Children of Cybertron
Solar Flare Homicide
Sound Wave Superior
Sunday Bacon
I Thought You Met Telly And Turned Me Into Casper
Dogs Get Put Down
Rusted Over Wet Dreams
Demons With Ryu
R2Deepthroat
Drug Dealer Friend
Chicago's Finest
10 Signs You Should Leave
When Keeping It Real Goes Wrong

Niestety a może stety, nie widziałem całego koncertu Suicide Silence. To, co chciałem usłyszałem i przyznam się, że jak z płyty jest to po prostu nudne i wtórne, tak na żywo Mitch Luker i spółka sieją prawdziwe zniszczenie (to m.in. zasługa naprawdę niesamowitego brzmienia - od garów, przez sam głos Mitcha czy wreszcie cholernie nisko nastrojonych gitar). Gdyby Suicide Silence grało (a nie gra) death metal, pewnie byliby w ścisłej czołówce jeśli chodzi o prezencję na scenie, oraz w top gdy idzie o kontakt z publicznością. Bez większych ceregieli. Niestety, akurat tanie teksty o jaraniu trawy czy pi***nia (dosłownie i w przenośni) czego popadnie (‘’Fuck Everything’’), nie robiły na mnie żadnego wrażenia. Skupiłem się więc na tym, co robi za garami Alex Lopez.

Setlista:

March to the Black Crown
Unanswered
You Only Live Once
Lifted
Smoke
Fuck Everything
Disengage
Slaves to Substance
No Pity For A Coward

Na ‘’No Pity For A Coward’’, tradycyjnie już na tej trasie, kto żyw mógł wejść na scenę by pomachać baniakiem razem z kapelą. Na tegorocznej edycji Never Say Die miejsca było… delikatnie mówiąc mniej, niż rok temu, to też jakież było moje zdziwienie gdy zobaczyłem ogromny, skaczący po sobie tłum na scenie. Czyste szaleństwo - włącznie z odśpiewaniem Miechowi sto lat.
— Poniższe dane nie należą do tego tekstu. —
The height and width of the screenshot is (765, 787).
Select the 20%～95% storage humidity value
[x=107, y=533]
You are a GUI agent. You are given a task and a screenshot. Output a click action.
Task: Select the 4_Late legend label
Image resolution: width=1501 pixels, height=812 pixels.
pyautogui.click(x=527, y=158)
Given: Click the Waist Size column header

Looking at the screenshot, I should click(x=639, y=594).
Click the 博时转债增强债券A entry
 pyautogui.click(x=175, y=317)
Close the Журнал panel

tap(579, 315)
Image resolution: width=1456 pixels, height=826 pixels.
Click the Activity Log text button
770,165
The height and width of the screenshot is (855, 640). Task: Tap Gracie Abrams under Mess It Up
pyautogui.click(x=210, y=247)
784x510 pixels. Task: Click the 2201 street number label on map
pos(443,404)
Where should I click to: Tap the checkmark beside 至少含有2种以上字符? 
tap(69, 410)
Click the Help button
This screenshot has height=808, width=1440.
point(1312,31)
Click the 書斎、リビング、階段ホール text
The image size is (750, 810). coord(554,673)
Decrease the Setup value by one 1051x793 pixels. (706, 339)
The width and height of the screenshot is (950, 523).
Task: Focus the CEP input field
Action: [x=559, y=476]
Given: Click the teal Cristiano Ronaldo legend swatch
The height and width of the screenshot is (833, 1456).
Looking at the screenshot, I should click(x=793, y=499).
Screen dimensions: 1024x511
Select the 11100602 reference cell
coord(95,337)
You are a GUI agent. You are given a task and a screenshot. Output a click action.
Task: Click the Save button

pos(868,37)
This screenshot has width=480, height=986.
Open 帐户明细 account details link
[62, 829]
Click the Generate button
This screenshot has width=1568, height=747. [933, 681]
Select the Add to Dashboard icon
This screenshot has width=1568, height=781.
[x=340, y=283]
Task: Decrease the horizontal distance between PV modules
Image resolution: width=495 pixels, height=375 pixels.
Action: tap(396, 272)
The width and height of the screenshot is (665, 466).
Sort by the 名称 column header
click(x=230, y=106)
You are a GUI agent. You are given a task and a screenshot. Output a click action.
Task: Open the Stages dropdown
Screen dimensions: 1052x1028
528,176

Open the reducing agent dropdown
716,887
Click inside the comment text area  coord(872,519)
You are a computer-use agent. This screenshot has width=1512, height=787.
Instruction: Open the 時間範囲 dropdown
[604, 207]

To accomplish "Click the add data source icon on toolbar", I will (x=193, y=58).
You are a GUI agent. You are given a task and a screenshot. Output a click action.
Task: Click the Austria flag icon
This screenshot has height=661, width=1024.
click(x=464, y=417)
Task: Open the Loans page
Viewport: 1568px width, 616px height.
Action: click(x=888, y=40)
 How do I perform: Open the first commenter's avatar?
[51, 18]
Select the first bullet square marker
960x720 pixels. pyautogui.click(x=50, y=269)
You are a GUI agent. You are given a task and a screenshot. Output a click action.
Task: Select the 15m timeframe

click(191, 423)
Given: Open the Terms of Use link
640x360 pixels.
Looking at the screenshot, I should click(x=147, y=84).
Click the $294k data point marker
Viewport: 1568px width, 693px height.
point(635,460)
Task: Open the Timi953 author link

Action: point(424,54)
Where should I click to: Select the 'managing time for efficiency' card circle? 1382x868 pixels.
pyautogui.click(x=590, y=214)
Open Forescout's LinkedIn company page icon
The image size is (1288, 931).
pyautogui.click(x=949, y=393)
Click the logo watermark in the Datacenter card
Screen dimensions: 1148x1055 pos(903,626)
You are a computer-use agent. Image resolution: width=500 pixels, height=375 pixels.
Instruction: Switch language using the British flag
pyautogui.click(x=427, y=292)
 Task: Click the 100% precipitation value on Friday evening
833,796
Podsumowując: druga edycja Never Say Die Tour w Polsce to jedno z najlepszych wydarzeń muzycznych jak i około muzycznych w tym roku. Z niecierpliwością wyczekuję Bonecrusher Fest, na którym zobaczymy m.in. Carnifex czy Betraying The Martyrs. Bądźcie czujni i cierpliwi bo to dopiero początek core’owej ofensywy.